Phase transition and hyperscaling violation for scalar Black Branes

Abstract: We investigate the thermodynamical behavior and the scaling symmetries of the scalar dressed black brane (BB) solutions of a recently proposed, exactly integrable Einstein-scalar gravity model [1], which also arises as compactification of (p-1)-branes with a smeared charge. The extremal, zero temperature, solution is a scalar soliton interpolating between a conformal invariant AdS vacuum in the near-horizon region and a scale covariant metric (generating hyperscaling violation on the boundary field theory) asymptotically. We show explicitly that for the boundary field theory this implies the emergence of an UV length scale (related to the size of the brane), which decouples in the IR, where conformal invariance is restored.
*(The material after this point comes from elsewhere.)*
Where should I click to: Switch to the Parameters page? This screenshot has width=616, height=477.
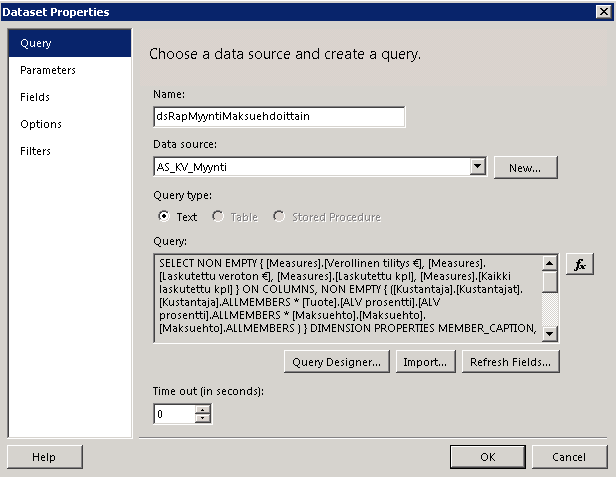tap(48, 70)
We also show that at high temperatures the system undergoes a phase transition. Whereas at small temperature the Schwarzschild-AdS BB is stable, above a critical temperature the scale covariant, scalar-dressed BB solution, becomes energetically preferred. We calculate the critical exponent z and the hyperscaling violation parameter of the scalar-dressed phase. In particular we show that the hyperscaling violation parameter is always negative. We also show that the above features are not a peculiarity of the exact integrable model of Ref.[1], but are a quite generic feature of Einstein-scalar and Einstein-Maxwell-scalar gravity models for which the squared-mass of the scalar field is positive and the potential vanishes exponentially as the scalar field goes to minus infinity.